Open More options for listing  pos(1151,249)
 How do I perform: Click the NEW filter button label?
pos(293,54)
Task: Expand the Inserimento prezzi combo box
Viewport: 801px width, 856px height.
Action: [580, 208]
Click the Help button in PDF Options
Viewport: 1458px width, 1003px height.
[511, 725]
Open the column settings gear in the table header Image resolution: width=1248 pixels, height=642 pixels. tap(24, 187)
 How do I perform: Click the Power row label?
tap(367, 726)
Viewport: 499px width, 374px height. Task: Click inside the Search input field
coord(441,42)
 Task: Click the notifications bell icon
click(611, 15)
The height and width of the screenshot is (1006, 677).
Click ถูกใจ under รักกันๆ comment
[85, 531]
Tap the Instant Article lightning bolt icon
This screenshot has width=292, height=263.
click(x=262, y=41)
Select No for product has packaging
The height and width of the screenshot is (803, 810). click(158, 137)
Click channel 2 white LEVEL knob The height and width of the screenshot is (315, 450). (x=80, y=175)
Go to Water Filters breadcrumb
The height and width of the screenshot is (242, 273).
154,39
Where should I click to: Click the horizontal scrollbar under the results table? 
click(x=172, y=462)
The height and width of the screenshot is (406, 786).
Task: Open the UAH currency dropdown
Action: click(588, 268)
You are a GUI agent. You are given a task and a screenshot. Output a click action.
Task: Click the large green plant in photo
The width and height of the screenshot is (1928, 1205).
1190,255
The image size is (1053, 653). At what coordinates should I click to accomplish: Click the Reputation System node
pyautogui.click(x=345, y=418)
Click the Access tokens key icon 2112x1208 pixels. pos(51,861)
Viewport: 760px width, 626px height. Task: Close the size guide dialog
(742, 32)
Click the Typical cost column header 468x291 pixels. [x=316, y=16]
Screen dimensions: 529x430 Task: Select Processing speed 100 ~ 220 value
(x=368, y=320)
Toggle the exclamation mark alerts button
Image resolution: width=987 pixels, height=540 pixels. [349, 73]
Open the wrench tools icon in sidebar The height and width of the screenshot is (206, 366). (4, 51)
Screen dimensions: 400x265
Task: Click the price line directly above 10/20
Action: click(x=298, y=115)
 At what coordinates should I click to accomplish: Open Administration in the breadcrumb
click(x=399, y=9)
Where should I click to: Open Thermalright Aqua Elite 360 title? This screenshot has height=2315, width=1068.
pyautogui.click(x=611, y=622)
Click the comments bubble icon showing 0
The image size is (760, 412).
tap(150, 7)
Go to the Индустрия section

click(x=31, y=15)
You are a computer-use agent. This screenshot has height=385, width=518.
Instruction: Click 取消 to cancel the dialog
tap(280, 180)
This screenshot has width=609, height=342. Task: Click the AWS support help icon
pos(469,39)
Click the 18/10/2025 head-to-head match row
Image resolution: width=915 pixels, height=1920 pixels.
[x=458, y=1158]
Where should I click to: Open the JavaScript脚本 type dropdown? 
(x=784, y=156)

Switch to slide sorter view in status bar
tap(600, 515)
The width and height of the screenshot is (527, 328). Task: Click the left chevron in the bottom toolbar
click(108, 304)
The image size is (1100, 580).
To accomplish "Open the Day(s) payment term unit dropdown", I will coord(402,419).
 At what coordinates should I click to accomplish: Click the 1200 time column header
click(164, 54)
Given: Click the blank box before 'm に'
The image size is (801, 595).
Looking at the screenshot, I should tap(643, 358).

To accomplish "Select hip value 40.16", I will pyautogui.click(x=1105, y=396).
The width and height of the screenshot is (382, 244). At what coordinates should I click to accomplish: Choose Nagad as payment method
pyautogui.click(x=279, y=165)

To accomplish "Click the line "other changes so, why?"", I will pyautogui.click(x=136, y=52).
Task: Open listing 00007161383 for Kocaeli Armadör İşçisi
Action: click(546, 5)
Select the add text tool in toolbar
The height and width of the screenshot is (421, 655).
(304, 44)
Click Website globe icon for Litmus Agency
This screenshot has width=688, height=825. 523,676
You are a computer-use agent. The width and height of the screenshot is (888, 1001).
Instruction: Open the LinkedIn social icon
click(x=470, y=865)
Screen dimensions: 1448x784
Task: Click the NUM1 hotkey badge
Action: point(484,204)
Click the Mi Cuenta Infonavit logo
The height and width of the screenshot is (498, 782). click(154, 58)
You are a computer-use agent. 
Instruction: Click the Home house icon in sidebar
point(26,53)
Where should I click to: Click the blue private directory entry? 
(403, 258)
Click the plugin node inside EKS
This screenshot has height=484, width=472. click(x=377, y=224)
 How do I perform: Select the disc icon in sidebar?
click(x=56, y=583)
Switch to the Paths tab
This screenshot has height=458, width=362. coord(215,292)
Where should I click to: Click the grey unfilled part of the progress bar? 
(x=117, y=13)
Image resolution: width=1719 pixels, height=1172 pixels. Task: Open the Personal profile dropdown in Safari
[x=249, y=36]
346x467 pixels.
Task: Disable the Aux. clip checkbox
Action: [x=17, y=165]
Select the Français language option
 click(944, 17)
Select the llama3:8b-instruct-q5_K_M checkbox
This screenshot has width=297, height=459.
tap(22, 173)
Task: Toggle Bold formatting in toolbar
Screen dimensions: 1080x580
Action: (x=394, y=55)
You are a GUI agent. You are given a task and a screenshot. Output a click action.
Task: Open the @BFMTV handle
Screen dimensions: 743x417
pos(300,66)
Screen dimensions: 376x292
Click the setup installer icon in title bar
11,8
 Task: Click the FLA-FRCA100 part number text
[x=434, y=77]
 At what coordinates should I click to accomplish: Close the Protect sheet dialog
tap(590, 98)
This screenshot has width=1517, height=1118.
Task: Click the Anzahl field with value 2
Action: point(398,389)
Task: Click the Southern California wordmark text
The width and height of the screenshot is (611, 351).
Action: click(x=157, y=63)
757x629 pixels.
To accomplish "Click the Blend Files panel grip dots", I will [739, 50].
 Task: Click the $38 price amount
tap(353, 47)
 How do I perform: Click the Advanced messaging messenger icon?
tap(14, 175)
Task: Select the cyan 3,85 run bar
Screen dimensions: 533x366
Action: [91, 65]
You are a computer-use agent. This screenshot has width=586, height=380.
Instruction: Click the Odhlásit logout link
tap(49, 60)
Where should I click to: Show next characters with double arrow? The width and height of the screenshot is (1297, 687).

------------

## DESCRIPTION OF THE TASK
Put everything from the first line of the entries down to the line containing "Action: click(588, 268)", inclusive, into a Markdown table. Use the columns Row and Content, and skip blank lines.

## REPLY
| Row | Content |
|---|---|
| 1 | Open More options for listing  pos(1151,249) |
| 2 |  How do I perform: Click the NEW filter button label? |
| 3 | pos(293,54) |
| 4 | Task: Expand the Inserimento prezzi combo box |
| 5 | Viewport: 801px width, 856px height. |
| 6 | Action: [580, 208] |
| 7 | Click the Help button in PDF Options |
| 8 | Viewport: 1458px width, 1003px height. |
| 9 | [511, 725] |
| 10 | Open the column settings gear in the table header Image resolution: width=1248 pixels, height=642 pixels. tap(24, 187) |
| 11 |  How do I perform: Click the Power row label? |
| 12 | tap(367, 726) |
| 13 | Viewport: 499px width, 374px height. Task: Click inside the Search input field |
| 14 | coord(441,42) |
| 15 |  Task: Click the notifications bell icon |
| 16 | click(611, 15) |
| 17 | The height and width of the screenshot is (1006, 677). |
| 18 | Click ถูกใจ under รักกันๆ comment |
| 19 | [85, 531] |
| 20 | Tap the Instant Article lightning bolt icon |
| 21 | This screenshot has width=292, height=263. |
| 22 | click(x=262, y=41) |
| 23 | Select No for product has packaging |
| 24 | The height and width of the screenshot is (803, 810). click(158, 137) |
| 25 | Click channel 2 white LEVEL knob The height and width of the screenshot is (315, 450). (x=80, y=175) |
| 26 | Go to Water Filters breadcrumb |
| 27 | The height and width of the screenshot is (242, 273). |
| 28 | 154,39 |
| 29 | Where should I click to: Click the horizontal scrollbar under the results table?  |
| 30 | click(x=172, y=462) |
| 31 | The height and width of the screenshot is (406, 786). |
| 32 | Task: Open the UAH currency dropdown |
| 33 | Action: click(588, 268) |